If you are still here, then perhaps my musings have provoked you and you will now offer a response. Perhaps you will point out flaws in my reasoning. Perhaps you will offer a meditation of your own. For me this meditation must now at least temporarily cease. I still have to dress and drive 25 miles to school. While I have a lesson plan, I won’t truly know what I will do until my students arrive in my room. Was there a critical event that intervened in the lives of one or more that is now the most important thing to address? Was there something I thought provided a sufficient basis for the preparatory work that in fact was misperceived, or perhaps perceived in a way I had not intended or expected but which itself is valid?
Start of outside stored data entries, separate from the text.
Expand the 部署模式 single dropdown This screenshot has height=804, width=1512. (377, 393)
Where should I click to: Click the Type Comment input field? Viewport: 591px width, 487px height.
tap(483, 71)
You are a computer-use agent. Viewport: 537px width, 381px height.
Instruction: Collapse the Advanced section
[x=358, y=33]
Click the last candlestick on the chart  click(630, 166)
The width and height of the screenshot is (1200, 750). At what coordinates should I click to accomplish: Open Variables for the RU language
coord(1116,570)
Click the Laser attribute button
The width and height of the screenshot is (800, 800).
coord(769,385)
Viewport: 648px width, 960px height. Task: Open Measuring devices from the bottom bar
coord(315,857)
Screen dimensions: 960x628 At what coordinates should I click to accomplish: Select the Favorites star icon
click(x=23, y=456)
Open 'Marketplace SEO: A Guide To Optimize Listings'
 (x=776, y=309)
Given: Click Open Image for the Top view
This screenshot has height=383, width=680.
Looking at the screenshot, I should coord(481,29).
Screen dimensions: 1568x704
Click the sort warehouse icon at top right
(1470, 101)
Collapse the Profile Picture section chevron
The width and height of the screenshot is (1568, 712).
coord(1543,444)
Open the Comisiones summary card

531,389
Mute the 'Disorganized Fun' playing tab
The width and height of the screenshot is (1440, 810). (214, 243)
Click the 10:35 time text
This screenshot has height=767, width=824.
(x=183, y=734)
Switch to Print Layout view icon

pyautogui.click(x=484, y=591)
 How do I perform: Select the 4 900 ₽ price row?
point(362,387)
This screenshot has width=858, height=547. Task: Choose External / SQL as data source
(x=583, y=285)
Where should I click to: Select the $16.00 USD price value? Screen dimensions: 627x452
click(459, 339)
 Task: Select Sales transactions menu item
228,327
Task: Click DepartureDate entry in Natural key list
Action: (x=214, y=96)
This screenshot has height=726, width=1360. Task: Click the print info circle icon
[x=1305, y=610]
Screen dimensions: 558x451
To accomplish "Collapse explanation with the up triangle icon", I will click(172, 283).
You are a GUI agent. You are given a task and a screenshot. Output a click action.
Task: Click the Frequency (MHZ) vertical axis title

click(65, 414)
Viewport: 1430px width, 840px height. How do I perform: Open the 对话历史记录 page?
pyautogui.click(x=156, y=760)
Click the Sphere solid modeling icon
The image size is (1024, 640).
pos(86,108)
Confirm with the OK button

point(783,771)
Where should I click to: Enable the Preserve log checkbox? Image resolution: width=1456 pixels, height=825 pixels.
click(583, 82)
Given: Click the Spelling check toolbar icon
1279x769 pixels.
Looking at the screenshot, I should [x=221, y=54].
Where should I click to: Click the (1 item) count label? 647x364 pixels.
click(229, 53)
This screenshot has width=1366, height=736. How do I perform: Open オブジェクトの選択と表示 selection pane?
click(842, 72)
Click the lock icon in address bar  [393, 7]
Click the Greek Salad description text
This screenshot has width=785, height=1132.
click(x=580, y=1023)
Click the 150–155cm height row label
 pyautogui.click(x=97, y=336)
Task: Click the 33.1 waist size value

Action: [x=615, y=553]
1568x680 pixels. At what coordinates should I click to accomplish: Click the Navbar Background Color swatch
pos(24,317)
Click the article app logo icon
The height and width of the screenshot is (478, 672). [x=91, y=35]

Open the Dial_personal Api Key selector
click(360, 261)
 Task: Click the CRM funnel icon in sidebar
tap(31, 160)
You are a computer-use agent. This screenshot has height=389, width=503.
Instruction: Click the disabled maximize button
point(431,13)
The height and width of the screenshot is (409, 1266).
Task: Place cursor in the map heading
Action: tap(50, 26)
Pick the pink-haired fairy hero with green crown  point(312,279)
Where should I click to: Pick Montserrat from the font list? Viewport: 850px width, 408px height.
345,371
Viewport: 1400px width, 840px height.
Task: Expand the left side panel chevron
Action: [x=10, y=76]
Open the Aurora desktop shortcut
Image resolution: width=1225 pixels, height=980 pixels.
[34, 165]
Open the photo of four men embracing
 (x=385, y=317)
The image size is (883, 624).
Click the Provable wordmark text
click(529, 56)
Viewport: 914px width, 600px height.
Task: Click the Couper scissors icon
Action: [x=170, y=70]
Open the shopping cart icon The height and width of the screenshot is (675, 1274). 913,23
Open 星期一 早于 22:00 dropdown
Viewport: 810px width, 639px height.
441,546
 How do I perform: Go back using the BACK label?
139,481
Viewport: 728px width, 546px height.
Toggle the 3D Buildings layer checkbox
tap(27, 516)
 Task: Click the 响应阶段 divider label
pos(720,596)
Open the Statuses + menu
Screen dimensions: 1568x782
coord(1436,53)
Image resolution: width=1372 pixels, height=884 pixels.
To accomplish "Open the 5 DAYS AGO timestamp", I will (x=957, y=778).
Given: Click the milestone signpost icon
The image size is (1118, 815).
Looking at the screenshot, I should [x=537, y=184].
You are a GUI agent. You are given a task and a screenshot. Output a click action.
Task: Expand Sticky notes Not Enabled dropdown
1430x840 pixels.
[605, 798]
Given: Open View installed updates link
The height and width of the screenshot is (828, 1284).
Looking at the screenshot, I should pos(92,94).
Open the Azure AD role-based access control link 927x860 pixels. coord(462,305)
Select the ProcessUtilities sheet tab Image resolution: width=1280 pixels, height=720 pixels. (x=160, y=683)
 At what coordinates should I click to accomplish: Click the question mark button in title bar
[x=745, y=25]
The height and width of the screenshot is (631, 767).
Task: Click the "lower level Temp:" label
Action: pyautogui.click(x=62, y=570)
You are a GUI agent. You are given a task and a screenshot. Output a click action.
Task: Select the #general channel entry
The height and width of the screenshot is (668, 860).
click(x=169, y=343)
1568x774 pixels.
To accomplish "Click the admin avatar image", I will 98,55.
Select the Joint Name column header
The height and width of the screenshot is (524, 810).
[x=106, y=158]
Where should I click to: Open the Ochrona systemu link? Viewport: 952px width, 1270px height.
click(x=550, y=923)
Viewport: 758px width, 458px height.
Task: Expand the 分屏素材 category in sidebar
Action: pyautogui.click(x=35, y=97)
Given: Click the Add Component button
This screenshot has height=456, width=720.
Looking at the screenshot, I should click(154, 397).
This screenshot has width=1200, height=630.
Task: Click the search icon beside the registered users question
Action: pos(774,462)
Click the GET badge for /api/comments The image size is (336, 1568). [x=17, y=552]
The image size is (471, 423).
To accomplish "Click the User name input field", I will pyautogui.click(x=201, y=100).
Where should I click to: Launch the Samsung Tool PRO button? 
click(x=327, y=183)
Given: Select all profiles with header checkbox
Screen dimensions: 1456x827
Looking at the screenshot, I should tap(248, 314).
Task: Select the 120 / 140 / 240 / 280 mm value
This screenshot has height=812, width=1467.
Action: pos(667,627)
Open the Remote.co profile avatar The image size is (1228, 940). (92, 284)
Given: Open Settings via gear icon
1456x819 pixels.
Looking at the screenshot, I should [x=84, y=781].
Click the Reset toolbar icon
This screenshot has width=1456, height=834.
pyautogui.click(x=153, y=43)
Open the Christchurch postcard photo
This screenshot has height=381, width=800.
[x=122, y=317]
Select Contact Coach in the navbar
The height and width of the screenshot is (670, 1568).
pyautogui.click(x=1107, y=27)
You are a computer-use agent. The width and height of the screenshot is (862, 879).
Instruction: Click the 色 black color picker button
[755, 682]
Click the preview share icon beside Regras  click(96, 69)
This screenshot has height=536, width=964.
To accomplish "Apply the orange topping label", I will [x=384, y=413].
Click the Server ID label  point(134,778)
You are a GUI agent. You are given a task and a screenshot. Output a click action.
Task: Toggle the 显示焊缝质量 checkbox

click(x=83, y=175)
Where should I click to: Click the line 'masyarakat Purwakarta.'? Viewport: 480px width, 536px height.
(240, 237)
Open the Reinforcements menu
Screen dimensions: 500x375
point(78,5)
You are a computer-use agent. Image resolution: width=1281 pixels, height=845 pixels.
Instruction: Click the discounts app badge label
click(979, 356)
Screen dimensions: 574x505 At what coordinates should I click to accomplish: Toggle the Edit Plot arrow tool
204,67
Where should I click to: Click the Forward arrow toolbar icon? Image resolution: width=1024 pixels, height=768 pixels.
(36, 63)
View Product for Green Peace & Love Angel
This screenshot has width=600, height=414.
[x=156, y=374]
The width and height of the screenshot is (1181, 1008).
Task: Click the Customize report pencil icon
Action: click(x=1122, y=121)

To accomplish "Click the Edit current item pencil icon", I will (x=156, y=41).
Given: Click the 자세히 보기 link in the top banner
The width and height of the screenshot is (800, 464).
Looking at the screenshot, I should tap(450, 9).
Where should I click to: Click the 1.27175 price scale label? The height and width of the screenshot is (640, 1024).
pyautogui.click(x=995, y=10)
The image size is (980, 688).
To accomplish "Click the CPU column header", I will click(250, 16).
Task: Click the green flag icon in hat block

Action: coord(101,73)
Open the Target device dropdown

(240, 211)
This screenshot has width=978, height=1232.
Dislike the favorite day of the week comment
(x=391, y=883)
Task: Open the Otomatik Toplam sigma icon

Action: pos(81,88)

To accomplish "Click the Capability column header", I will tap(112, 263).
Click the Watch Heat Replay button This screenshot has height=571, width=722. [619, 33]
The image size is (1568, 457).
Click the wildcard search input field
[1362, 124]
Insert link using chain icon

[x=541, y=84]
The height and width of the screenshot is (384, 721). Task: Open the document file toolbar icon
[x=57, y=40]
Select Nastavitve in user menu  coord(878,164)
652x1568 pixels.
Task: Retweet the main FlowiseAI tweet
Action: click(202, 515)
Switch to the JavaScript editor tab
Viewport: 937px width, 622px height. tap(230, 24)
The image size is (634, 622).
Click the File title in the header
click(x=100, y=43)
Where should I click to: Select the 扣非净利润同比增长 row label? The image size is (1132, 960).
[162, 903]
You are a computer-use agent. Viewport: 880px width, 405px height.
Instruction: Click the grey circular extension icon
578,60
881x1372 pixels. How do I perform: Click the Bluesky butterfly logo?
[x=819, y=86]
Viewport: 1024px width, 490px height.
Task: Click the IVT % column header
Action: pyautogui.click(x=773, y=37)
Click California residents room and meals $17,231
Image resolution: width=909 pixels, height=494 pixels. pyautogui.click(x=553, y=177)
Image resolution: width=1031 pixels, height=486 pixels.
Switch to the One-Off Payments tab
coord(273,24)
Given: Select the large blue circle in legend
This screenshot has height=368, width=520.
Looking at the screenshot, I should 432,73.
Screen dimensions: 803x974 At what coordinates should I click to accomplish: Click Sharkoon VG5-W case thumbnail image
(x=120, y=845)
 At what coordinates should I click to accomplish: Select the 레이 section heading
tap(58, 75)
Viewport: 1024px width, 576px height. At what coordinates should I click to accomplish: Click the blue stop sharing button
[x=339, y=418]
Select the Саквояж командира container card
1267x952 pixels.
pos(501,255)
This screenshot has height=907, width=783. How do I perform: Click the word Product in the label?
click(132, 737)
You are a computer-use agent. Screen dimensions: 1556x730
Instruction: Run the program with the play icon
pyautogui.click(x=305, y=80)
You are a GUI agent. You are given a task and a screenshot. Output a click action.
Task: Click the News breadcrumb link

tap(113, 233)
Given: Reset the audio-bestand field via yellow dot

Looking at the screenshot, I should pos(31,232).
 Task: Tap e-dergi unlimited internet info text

Am I prepared to listen, to adjust to events and situations for which I had not planned? Here I note that political leaders cannot anticipate every possibility, which is why they should be humble enough to admit when they didn’t know, and to be willing to adjust to the changed or unexpected situation. We contribute to their rigidity when we criticize them for making the necessary adjustments. It is valid when we ask questions before events and they refuse to consider other possibilities than those they wish to pursue. That kind of rigidity is immoral in my opinion. It bespeaks an arrogance of infallibility that I believe is inappropriate for any human. And it is equally immoral to place all blame for the difficulties of our society on our leaders or on those who take different positions on issues that matter to us, or who are simply different from us. It would be immoral for me as a teacher to blame my students - or their parents - if they do not succeed in the lessons we do together. It would be equally immoral for them to place all blame on me if they do not work with me to help shape the lessons in ways that will be meaningful for them.

Life is teaching. Teaching is Life.

Have a good day.

Comments, suggestions and even rude remarks are welcomed!
Email accepted at "kber at earthlink dot net"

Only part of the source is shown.